The internal tensions mentioned here are mirrors and lamps of the world around us, and our openness to all of their images, including those images we find unacceptable (as many kids do asparagus, or broccoli) can and will only nurture our persons in ways we cannot either imagine or predict.

Mozart’s symphony # 41 is said by some critics who should know, to be a compendium of conflicting sounds, melodies, rhythms and themes, so complex and complicated as to have slid into the record stacks of stillness and non-playing. And yet, this work, for all of its ‘extremes’ comprises one of the great symphonies of the great masters’s life work.

Here is how The Guardian writes about the 41st Symphony:

This C major symphony is written at the furthest edges of the possible for Mozart, in terms of seeing just how many different expressive and compositional contrasts he can cram into a single symphony.
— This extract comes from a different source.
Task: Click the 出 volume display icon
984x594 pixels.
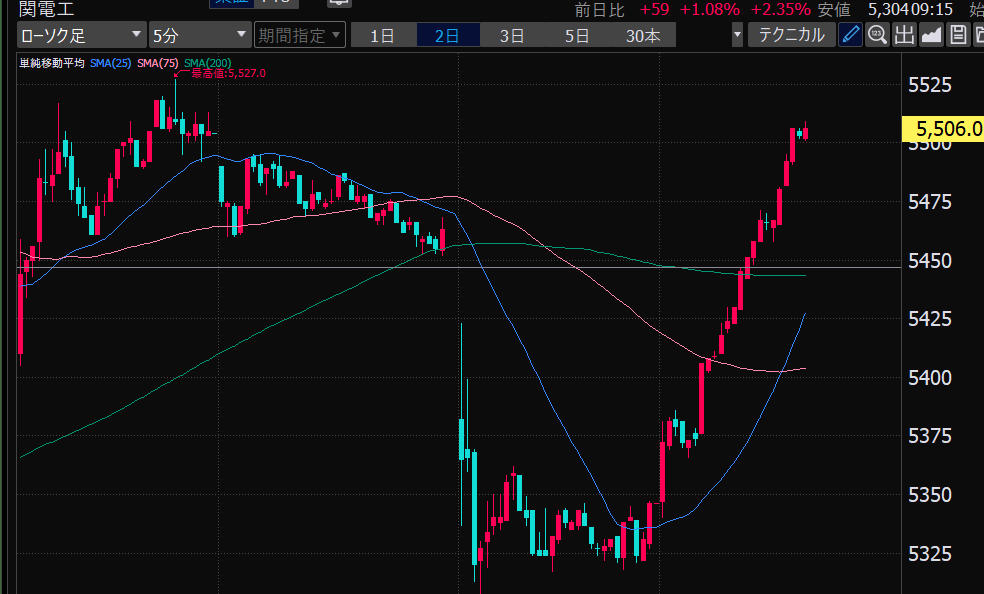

And he’s not doing that for the sake of reconciling these opposites or to create a greater unity…Rather I think he’s trying to achieve a complexity of emotional experience and richness of invention that is poised –sometimes on this side, sometimes on the other! – of a musical cliff-edge of coherence. A bit like the mixed metaphors of that sentence; what I mean is that this is a symphony of extremes, something that’s symbolized in the juxtaposition of the marital and the plangent in the two idea you hear in the symphony’s very first four bars.

Do we all not live on a similar cliff-edge of thought and feeling and observation and judgement and sensibility and conviction?


And if that is true, then why are we so desperate to keep ourselves and everyone around us confined and trapped in straight-jackets of convention, normality, and co-dependent conformity?